● **SOURCE PASSAGE**
↓

We were meant to believe that we, too, could have total horror going on all around us and not spot it until the roof fell in. To that extent, and it’s almost the whole extent, Downfall is a dream world. It’s a story without a context. It’s been glamorized. That might seem a paradoxical thing to say about a story which dares to feature Himmler’s horrible haircut and people blowing their brains out all over the place, but it’s true. When you take the historical context out of a story, what you are left with is glamour.

When we move to Hollywood movies shining light on the murky past, we get the glamour principle operating at full steam. Steven Spielberg’s Munich was a case in point. Spielberg had done his best with Schindler’s List, but his best left some of us wondering just how useful a contribution it was, to make a movie about how some of the Jews had survived, when the real story was about all the Jews who hadn’t. Spielberg tried to cover that aspect with his brilliant device of the little girl in the red dress. She was doomed, and we felt for her. But what we were mainly left with was a story about how one kind man could make a difference. And the real story was about how it took whole armies to make a difference. But to tell that story, you have to give a history lesson, and in a movie there is never time.

Munich was so short of time that there was almost nothing left in the plot except secret agent derring-do and John Woo-style gunfight face-offs. The tip-off scene was the conference in which the Israeli leaders planned their retaliation against the terrorists who had killed the athletes in Munich. That conference should have been the key scene, as it was in real life. There were pluses and minuses to be debated, dilemmas that took in the whole of modern history. The scene went for nothing, to make room for more action.

I was only kidding a couple of weeks ago when I said that the action in action movies should be replaced by reasoned discussion, but in Munich the movie would actually have been more exciting if the underlying issues had been explained. They weren’t, because movies have their own logic: the logic of glamour.

Glamour nearly always shapes the movies and it took over completely when Carlos got famous. His real name was Ilich Ramirez Sanchez but he called himself Carlos as a code-name. It was already a bad sign when the press agreed to call him Carlos too, and an even worse sign when they started calling him Carlos the Jackal, apparently on the grounds that a copy of Frederick Forsyth’s novel The Jackal had been found among his kit: but perhaps it would have been less catchy to call him Carlos the Casually Lethal Reader of Second-rate Fiction.

The original Carlos was a psychopath whose idea of a political gesture was to roll a grenade into a crowded Paris cafe. But he believed himself to be a glamorous figure. The press went along with it and the movies went mad with it. Movies with a charmingly ruthless central figure based on Carlos proliferated. There might have been something to the idea that he was charming, if you can be charmed by a puff adder with a nice smile. One of his French defence lawyers was, and she married him while he was in jail.

He’s still in jail but I prefer to speak of him in the past tense. I hope he never gets out. Why do I hope that? Because I could have been in the cafe, and so could you. No, of course we weren’t. But we should be able to imagine it. We should be able to imagine being the unglamorous figure, the one that gets blown away. But the movies will always try to make us imagine we’re the glamorous figure, the one in the close-up.

↑

● **EXTRACTED RECORDS**
↓

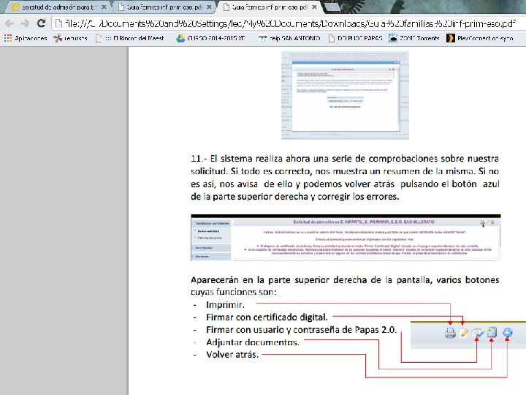Open the recursos bookmark
Image resolution: width=526 pixels, height=395 pixels.
click(x=70, y=38)
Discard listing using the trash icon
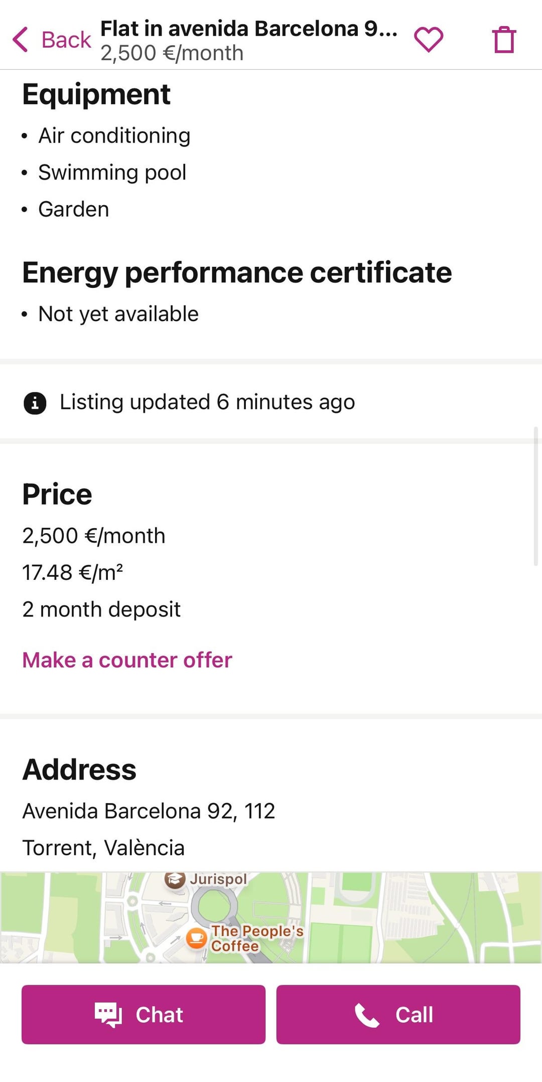The image size is (542, 1082). [x=504, y=40]
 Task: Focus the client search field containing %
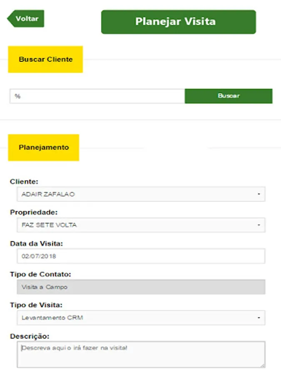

↑

● **DIRECTIONS**
1. Sum up the passage on movies and glamour in two sentences.
2. Go on with the passage on movies and glamour from the point where it ends.
The entries play no part in this work.

● **WRITTEN RESPONSES**
1. The passage on movies and glamour argues that a story with its historical context removed, like Downfall or Spielberg's Munich, is left with nothing but glamour, and that movies follow the logic of glamour. It shows the press and the movies turning the psychopath Carlos into a glamorous figure, and it says we should be able to imagine being the unglamorous victim rather than the figure in the close-up.

2.
Defending themselves with passion in the middle of a shouting match that has split German opinion in a big way, the makers of the Baader Meinhof epic are keen to point out that they have shot their action sequences from the viewpoint of the victims. They probably have. I’m sure it’s an accomplished movie, and I’ll be sure to see it before I judge it. The trailer looks to me like a cross-section through a pile of tripe, but judging things unseen is a habit that needs to be resisted.

I’ll see it, though, because I want to find out what the movies are doing, not because I need the history lesson. If you already know something about the history behind its nominal subject, you can judge a movie against its context. But the thought that people might be learning about history from the movies is enough to drain the brain. It’s already bad enough when it takes the release of a new movie for the press to get interested again in the events it purports to treat. But at least the press has the resources to recall the events in some measure of their complexity. For the moviegoers, unless they are reading all the newspapers and magazines at once, the movie might replace the event.

Almost always it will replace the event with a glamorous fiction, because there just isn’t room in the frame for the people who don’t matter. I’m sure that when the businessman gets kidnapped I’ll see the driver getting shot, but I doubt if we’ll hear anything else about him. Yet he’s the one we should think about as us. The one who doesn’t matter. I know it would be a different movie if it was all about him. In fact it wouldn’t be a movie at all, because it would just be the story of an ordinary life, which finished at that moment. I’ll be keen to look at the cast list at the end, and see if he’s been given a name, or just called Driver. His name, incidentally, was Heinz Marcicz. I think that’s how it’s pronounced. I’ve never heard it said. And now, let’s talk about Mumbai.

Postscript

A few days later I saw the movie and it was even worse than I had expected. The driver vanished from the screen as soon as he was killed, but that was no surprise. All the terrorists were beautiful young people but that was no surprise either. What was truly astonishing was the poverty of the film’s historical imagination. It made Downfall look profound. The special squad of policemen assigned to track down the terrorists featured an extra-special grand old man (played by none other than Bruno Ganz, fresh from his role as Hitler) to provide gravitas, guidance and wisdom. The wisdom was apparently designed to sound wise to anyone who knew nothing at all about modern history. The penalty for knowing anything was to sit there open-mouthed as the grand old man opined that the terrorists would be less active if the Middle East crisis could be solved. Such a view, already wrong now even though widely accepted, is simply incongruous when projected decades into the past, when scarcely anyone proposed it. To hear it turning up as a piece of received wisdom in the movie was to fear that the world had been taken over by high-school students, and not very bright ones at that. Thus the essential point — that the Red Army Faction, like the Brigati Rossi in Italy, needed nothing more to drive them crazy than to have been brought up in a free country — was allowed to vanish by default. Whether it was the director who had no sense of history, or whether, possessing that sense, he had prudently decided that his audience didn’t, was a nice question. Keen to put him in the best light, I prefer to believe that he is a confident ignoramus of the type that currently sets the tone for the progressive intelligentsia throughout the West. To say that he perpetrates his distortions knowingly would be to accuse him of iniquity.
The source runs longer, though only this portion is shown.